*Fragmento*:
● ● ● ●

Discapacidad: de la atribución personal a la responsabilización colectiva
La comprensión de “discapacidad” ha cambiado en el tiempo y los paradigmas a la base han condicionado el trato, el lugar y rol de las personas con discapacidad en la sociedad.
En distintos momentos de la historia se las vio como “menos válidas” (o inválidas), “objetos” de intervención o caridad, con escasa “capacidad” (o discapacitadas) para participar en la educación y, sobre todo, en el mundo del trabajo. La connotación negativa a una corporalidad distinta fue atribuida únicamente a condiciones médicas que debían “normalizarse” y “rehabilitarse” gracias al esfuerzo individual.
Desde la década de los 70, diversos movimientos sociales, la exigencia de derechos civiles y el creciente desarrollo del mundo globalizado, han impactado la comprensión que tenemos de discapacidad. La reciente crisis sanitaria, además, evidenció desigualdades en distintos niveles, el acceso a internet y a la información tomaron un rol protagónico y, con ello, creció la inquietud por pensar formas distintas de participar en las escuelas, universidades, trabajos u otros.

● ● ● ●

[Elementos guardados de una colección]
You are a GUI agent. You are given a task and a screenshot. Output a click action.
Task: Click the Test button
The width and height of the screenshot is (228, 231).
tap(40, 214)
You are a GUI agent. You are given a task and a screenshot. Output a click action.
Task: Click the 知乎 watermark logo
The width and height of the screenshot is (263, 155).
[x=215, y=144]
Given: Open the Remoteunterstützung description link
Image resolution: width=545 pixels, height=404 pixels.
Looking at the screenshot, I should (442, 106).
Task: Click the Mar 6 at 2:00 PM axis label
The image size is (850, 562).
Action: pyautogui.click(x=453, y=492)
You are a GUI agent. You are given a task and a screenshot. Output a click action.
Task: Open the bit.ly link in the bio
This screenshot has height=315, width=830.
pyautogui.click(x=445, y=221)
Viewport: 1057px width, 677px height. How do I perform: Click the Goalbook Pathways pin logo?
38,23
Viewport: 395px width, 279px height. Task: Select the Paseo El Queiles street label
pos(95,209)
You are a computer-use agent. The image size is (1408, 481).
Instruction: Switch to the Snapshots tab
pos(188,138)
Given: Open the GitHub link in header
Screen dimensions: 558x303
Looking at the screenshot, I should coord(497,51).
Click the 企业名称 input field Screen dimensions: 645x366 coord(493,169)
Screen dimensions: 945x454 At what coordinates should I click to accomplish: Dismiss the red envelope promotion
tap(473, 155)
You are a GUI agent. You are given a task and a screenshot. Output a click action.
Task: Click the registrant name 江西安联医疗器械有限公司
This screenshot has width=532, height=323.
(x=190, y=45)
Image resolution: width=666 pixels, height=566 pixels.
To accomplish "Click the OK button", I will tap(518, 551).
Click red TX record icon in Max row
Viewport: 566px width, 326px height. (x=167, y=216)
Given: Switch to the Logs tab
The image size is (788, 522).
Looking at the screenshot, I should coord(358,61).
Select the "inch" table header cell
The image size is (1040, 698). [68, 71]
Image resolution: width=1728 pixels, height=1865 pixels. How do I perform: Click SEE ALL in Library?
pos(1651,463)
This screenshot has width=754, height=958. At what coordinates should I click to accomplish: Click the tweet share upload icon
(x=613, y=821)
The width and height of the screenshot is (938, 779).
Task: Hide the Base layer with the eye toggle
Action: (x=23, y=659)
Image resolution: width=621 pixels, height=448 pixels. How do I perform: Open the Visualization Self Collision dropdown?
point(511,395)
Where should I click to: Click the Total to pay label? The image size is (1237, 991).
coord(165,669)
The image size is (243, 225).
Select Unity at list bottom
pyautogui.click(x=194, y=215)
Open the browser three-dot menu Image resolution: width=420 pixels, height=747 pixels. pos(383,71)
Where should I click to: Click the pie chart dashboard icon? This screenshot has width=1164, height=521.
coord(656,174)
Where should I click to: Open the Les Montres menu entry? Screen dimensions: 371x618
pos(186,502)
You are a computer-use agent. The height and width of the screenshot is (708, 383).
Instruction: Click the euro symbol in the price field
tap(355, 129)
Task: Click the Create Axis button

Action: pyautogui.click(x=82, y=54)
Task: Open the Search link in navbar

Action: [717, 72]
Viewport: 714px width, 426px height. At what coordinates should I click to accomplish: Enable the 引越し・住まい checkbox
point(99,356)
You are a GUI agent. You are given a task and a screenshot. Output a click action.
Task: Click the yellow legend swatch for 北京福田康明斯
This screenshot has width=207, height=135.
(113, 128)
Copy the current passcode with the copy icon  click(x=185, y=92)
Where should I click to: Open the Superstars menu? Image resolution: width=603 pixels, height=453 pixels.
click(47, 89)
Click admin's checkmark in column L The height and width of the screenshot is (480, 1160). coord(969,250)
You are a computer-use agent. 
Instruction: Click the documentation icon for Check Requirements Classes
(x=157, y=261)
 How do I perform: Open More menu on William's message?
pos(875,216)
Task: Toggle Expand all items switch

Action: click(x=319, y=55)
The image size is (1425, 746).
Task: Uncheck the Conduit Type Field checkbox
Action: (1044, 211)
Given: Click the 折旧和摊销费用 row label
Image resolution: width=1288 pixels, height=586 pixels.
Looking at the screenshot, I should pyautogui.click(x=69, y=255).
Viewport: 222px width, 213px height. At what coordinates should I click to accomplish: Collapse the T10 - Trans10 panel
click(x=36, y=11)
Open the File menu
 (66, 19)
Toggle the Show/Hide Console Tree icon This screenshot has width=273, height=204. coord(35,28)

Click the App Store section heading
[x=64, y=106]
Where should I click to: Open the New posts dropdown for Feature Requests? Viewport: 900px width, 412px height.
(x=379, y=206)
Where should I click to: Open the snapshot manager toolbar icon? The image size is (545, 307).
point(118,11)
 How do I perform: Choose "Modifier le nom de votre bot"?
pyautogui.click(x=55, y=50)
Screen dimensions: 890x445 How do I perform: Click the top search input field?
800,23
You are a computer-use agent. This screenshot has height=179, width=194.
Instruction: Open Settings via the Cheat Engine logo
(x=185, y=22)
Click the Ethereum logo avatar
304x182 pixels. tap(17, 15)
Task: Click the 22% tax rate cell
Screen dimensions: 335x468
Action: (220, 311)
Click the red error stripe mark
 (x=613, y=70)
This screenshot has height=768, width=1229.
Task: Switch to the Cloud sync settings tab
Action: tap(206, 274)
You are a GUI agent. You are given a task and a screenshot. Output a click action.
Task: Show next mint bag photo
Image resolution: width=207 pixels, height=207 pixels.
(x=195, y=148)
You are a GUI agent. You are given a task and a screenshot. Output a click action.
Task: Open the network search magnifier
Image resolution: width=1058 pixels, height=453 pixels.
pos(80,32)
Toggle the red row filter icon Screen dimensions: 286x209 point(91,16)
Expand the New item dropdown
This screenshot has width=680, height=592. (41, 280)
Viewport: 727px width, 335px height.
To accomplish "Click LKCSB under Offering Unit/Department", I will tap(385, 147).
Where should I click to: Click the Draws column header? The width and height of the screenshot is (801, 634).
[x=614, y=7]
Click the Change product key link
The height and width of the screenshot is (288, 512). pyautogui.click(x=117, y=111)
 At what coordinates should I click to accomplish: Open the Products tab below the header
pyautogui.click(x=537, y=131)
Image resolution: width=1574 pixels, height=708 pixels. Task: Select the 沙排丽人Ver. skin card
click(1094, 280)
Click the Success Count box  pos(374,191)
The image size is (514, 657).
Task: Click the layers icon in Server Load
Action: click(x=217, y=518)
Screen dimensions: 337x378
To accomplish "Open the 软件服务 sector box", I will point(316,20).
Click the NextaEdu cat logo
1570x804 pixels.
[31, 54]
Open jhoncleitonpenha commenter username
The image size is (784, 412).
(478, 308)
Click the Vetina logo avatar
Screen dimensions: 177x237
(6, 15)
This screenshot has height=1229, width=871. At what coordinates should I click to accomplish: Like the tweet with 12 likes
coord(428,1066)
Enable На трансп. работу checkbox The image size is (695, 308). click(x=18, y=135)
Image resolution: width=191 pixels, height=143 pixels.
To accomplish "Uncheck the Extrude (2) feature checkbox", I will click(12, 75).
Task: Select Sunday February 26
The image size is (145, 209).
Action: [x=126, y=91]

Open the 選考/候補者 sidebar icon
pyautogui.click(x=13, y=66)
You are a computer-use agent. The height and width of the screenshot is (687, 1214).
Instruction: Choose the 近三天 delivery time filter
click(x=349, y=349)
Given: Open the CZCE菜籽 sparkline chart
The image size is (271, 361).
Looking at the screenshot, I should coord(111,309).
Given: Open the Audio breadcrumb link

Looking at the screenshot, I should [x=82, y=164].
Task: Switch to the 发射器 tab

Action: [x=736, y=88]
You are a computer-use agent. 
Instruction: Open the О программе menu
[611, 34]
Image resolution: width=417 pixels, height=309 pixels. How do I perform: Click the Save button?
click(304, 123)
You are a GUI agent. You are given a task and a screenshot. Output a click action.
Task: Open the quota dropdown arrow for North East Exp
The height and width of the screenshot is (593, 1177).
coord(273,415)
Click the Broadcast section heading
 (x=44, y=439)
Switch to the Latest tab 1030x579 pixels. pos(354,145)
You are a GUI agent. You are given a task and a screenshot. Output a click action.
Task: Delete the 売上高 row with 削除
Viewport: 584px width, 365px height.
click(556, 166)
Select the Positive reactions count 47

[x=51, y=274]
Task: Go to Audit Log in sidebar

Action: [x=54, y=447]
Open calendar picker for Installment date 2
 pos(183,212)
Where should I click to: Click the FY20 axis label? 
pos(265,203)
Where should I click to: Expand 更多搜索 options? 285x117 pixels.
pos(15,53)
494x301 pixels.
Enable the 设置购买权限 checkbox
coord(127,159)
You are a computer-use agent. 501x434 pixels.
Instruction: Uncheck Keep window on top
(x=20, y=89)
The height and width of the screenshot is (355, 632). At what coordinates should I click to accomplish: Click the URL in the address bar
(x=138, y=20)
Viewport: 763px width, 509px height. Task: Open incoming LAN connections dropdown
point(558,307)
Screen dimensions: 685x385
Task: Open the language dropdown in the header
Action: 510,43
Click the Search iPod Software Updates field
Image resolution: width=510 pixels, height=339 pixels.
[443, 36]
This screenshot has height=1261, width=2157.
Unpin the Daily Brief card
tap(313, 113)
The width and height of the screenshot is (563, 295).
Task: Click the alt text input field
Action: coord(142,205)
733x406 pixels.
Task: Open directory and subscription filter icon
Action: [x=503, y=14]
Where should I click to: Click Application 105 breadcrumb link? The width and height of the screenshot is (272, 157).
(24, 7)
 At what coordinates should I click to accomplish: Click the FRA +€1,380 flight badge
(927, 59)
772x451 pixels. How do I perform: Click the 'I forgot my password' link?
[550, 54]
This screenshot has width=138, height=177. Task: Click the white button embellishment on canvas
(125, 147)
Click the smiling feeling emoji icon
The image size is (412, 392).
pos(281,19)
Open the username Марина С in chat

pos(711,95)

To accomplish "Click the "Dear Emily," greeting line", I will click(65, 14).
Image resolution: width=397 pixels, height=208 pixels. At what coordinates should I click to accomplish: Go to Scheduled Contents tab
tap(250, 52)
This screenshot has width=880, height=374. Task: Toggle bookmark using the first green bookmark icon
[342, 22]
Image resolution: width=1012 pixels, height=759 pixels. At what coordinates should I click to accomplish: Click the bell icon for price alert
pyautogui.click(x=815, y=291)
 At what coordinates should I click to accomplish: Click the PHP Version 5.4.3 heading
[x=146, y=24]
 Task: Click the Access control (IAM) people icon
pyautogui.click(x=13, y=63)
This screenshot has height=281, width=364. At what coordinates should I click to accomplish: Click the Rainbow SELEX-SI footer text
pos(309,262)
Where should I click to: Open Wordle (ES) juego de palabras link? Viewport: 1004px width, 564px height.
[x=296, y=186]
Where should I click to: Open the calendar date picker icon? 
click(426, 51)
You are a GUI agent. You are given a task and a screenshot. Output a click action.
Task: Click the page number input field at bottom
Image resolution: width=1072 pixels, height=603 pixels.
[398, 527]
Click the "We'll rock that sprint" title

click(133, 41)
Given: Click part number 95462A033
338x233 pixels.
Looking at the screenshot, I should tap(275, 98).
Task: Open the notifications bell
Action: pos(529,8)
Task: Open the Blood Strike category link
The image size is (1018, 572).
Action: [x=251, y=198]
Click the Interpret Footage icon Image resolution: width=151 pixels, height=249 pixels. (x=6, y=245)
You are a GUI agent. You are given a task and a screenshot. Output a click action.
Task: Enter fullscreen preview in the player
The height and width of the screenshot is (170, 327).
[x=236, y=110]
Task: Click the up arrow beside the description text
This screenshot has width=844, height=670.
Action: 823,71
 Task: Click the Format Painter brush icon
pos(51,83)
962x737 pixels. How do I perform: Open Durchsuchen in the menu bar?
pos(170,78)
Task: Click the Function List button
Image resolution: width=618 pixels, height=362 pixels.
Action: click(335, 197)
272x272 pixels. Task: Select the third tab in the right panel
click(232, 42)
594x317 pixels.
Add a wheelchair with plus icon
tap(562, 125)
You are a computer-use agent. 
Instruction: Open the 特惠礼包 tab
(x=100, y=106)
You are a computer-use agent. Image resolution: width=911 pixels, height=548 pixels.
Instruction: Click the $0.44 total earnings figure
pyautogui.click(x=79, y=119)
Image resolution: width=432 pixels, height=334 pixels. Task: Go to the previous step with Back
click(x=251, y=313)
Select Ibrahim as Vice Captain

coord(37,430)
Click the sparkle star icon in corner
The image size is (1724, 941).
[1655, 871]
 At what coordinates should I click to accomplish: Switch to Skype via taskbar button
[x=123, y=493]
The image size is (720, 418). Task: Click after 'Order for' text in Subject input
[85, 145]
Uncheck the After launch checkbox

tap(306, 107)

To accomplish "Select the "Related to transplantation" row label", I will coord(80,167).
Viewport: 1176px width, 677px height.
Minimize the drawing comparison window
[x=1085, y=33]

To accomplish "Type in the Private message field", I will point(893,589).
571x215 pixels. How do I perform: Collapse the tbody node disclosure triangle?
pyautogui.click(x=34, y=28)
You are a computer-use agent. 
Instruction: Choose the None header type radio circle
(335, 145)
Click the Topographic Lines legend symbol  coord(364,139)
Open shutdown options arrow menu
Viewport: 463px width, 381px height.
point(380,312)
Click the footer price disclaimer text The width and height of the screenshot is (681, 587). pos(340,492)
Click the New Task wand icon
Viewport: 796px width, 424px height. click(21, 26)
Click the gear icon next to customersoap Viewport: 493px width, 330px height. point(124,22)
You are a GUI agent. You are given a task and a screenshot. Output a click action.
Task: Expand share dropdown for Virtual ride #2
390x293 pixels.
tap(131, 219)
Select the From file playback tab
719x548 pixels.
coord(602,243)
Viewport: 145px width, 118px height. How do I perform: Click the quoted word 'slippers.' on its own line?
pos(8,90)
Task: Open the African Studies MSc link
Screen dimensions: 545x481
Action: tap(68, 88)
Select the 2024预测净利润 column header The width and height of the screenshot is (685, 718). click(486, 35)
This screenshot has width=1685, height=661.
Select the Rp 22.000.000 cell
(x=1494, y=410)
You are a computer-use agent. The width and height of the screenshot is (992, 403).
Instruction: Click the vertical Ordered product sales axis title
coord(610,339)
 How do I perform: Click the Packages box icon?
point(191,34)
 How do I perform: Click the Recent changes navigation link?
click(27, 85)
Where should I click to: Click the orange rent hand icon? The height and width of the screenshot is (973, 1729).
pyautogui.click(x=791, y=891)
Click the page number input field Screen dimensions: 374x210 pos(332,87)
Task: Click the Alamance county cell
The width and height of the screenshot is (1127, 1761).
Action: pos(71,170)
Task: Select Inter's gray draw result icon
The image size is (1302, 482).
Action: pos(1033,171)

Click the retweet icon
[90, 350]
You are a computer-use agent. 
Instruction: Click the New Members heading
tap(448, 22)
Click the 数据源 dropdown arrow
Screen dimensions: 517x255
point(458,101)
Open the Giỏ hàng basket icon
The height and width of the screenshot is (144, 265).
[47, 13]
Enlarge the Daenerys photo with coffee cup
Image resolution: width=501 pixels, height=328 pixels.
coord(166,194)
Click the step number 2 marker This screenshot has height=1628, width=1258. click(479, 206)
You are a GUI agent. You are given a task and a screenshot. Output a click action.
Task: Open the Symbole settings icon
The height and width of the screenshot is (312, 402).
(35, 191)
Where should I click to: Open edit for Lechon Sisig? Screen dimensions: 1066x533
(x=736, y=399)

● ● ● ●

*Actividades*:
a – Indica si cada afirmación coincide con el texto sobre la discapacidad. Responde sí o no y copia las palabras del texto que lo deciden. (i) Desde la década de los 70, los movimientos sociales influyeron en cómo se entiende la discapacidad. (ii) La connotación negativa de una corporalidad distinta se atribuyó a factores sociales. (iii) Con la crisis sanitaria, el acceso a internet perdió importancia.
b – Sigue escribiendo el texto sobre la discapacidad a partir de su última oración.
El listado no hace falta para nada.

*Tus respuestas*:
a –
(i) Sí: "Desde la década de los 70, diversos movimientos sociales, la exigencia de derechos civiles y el creciente desarrollo del mundo globalizado, han impactado la comprensión que tenemos de discapacidad."
(ii) No: "fue atribuida únicamente a condiciones médicas que debían “normalizarse” y “rehabilitarse” gracias al esfuerzo individual."
(iii) No: "el acceso a internet y a la información tomaron un rol protagónico"

b –
Muchas reflexiones de este tiempo reconocen la diversidad de situaciones, y se valoraron más los compromisos que hemos adquirido como sociedad en torno al ejercicio de derechos fundamentales. En ese contexto, las formas en que hoy definimos la discapacidad y nos referimos a ella, se relacionan estrechamente con la posibilidad de impulsar esos derechos. Las transformaciones sociales del último siglo, especialmente aquellas asociadas a movimientos de vida independiente ampliaron la mirada, permitiendo salir de la calificación de condiciones médicas para avanzar hacia el análisis de barreras y facilitadores del entorno. Esta comprensión de la discapacidad desde un paradigma social se ha visto reflejada en las convenciones y definiciones que hoy utilizamos e impactan en cómo ciertos contextos favorecen los derechos no solo a servicios, sino también a la autonomía y autodeterminación.
Hablar de “personas con discapacidad” en vez de “discapacitados” marca un precedente que afirma que hablamos, ante todo, de “personas” que, como tantas otras, tienen características que las vuelven particulares. Se replantean algunas de nuestras más típicas formas de hablar de discapacidad, y aunque aún no existe acuerdo sobre si el término más adecuado es “persona con discapacidad” o “persona en situación de discapacidad”, lo mínimo es poder referirnos a personas.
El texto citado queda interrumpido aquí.